Les recherches d’une équipe de chercheurs du laboratoire Évolution et Diversité Biologique de Toulouse (EDB-CNRS/ Université Toulouse III Paul Sabatier/IRD), de l’Institut des Sciences de l’Évolution de Montpellier (ISEM-CNRS/ Université de Montpellier), et du Museo Nacional de Ciencias Naturales de Madrid (MNCN-CSIC) ont permis de reconstituer l'histoire évolutive de ces quatre formes à l'aide des outils conceptuels et techniques de la génomique des populations et de la phylogénétique moléculaire. En effet, cette histoire particulière laisse des traces dans les génomes. En analysant un très gros volume de séquences d'ADN chez de nombreux individus des différentes formes, mais aussi d'espèces apparentées, on peut reconstruire un arbre phylogénétique qui décrit les relations évolutives au sein du groupe considéré et tenter de mieux comprendre les mécanismes qui régissent les différences entre formes. Ces analyses ont révélé notamment que la présence des quatre formes de zostérops gris à La Réunion correspond bien au type de situation où une espèce ancestrale s'est diversifiée en plusieurs formes après avoir colonisé l'île, autrement dit il s'agit d'une radiation évolutive qui s'est produite à l'intérieur d'une île. Ce résultat peut sembler surprenant, car chez les oiseaux, les seuls cas avérés de telles radiations n'ont été observés que sur des îles de très grande superficie, au moins 4 fois plus grande que La Réunion comme la Jamaïque ou l'île d'Hawaii. Les oiseaux sont des organismes très mobiles, et comme la probabilité que de nouvelles espèces se forment dépend des possibilités d'isolement géographique et augmente donc avec la superficie d'un territoire, on peut effectivement s'attendre à ce que la formation d'espèces soit difficile et exceptionnelle au sein d'une île de faible superficie.
Quels sont alors les facteurs qui expliquent la diversification du zostérops gris au sein de La Réunion ? La très faible capacité de dispersion de l’espèce semble jouer un rôle primordial pour expliquer que des populations aient pu diverger les unes des autres à une échelle si réduite. Des analyses génétiques ont montré que les échanges d'individus entre populations sont très limités et que des localités distantes de parfois quelques kilomètres seulement hébergent des populations distinctes génétiquement. Cette faible dispersion semble être induite par des changements comportementaux associés à la vie insulaire et ils se traduisent chez le zostérops par une sédentarité extrême de la plupart des individus.

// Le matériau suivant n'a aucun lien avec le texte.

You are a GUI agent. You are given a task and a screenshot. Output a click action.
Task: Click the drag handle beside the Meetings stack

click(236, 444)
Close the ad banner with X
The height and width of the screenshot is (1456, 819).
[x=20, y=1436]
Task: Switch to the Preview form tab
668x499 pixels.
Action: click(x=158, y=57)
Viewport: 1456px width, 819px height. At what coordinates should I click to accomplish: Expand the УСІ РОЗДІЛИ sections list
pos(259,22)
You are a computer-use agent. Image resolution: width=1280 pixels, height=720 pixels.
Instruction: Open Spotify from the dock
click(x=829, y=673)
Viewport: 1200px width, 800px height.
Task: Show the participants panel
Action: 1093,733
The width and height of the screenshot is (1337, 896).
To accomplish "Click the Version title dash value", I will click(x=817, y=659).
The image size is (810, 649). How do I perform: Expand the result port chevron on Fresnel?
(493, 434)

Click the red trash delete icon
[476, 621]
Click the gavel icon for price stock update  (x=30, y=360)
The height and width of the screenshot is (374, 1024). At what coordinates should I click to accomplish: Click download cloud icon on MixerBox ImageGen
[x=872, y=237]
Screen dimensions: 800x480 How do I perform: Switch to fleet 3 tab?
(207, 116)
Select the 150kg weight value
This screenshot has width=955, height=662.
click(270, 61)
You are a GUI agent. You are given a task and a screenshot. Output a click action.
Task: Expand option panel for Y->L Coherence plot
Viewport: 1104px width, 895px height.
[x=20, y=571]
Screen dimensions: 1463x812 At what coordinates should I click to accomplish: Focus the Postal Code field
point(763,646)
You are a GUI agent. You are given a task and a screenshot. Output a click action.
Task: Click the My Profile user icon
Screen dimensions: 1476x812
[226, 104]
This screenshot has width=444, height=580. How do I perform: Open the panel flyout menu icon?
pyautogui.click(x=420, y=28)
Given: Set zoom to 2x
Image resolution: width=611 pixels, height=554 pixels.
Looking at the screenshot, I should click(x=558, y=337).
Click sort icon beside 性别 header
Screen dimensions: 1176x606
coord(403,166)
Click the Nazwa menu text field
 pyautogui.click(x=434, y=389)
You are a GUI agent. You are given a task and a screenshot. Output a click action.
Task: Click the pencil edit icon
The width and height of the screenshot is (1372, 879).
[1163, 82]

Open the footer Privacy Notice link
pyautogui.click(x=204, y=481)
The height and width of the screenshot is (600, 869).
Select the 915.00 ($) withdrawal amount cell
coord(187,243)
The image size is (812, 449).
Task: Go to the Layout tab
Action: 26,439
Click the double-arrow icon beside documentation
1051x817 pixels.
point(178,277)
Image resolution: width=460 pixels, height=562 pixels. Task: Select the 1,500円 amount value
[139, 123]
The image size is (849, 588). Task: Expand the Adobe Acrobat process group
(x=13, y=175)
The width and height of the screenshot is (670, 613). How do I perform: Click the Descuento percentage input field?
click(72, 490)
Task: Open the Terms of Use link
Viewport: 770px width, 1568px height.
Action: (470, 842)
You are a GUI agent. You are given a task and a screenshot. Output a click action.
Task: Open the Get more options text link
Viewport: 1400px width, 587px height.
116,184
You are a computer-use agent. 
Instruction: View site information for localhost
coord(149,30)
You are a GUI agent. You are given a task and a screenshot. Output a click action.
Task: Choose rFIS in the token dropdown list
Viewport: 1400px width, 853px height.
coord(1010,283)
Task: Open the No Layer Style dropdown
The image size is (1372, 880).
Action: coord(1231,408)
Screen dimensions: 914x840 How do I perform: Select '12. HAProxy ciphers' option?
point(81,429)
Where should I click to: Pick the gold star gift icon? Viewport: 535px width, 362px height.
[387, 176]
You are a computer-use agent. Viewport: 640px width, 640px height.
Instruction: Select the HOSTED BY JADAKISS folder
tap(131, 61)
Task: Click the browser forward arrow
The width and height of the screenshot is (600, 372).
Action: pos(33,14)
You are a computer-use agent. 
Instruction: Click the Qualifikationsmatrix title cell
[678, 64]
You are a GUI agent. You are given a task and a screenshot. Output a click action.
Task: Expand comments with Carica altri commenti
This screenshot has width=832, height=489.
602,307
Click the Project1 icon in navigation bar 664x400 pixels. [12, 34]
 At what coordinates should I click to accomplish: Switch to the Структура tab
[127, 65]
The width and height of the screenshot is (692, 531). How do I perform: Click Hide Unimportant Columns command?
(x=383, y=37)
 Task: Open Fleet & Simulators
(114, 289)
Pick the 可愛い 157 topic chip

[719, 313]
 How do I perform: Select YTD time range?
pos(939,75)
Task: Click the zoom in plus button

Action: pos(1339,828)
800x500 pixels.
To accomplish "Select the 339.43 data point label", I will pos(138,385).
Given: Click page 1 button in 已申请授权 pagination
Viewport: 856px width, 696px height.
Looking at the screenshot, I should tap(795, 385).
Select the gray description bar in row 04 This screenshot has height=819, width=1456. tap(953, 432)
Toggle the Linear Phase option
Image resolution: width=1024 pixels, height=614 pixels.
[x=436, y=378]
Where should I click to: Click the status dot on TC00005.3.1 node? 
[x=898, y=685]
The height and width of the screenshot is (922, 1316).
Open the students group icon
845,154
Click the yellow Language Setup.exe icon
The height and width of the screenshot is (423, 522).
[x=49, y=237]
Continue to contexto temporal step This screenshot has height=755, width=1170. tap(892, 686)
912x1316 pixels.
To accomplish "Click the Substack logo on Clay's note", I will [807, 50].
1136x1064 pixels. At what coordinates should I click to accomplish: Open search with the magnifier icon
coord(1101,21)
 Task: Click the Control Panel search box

Ces recherches, publiées dans deux articles parus dans les revues Proceedings of the Royal Society B et Molecular Ecology, permettent également de proposer un schéma de l'évolution des différentes formes de zostérops gris après qu'une espèce ancestrale a colonisé l'île : une population ancestrale semble avoir colonisé l'île dans ses parties basses, où elle a donné naissance à plusieurs formes inféodées aux zones de basse altitude qui se sont différenciées les unes les autres sous l'effet de mécanismes d'isolement comportementaux avant que des individus issus de l'une d'entre elles colonisent secondairement les zones de hautes altitudes pour donner naissance à une forme très distincte. Le changement important de l’habitat associé à la colonisation des sommets de montagne et l'action prépondérante des nouvelles pressions de sélection qui ont façonné les génomes permettent d'expliquer l'ampleur des différences entre cette forme de haute altitude et les autres formes de basses altitudes. Ainsi, ces résultats montrent que les interactions entre la diversité des pressions de sélection naturelle, l'évolution des mécanismes comportementaux du choix des partenaires, et un pouvoir de dispersion limité peuvent conduire à la divergence entre populations et la formation d'espèces à des échelles spatiales très réduites.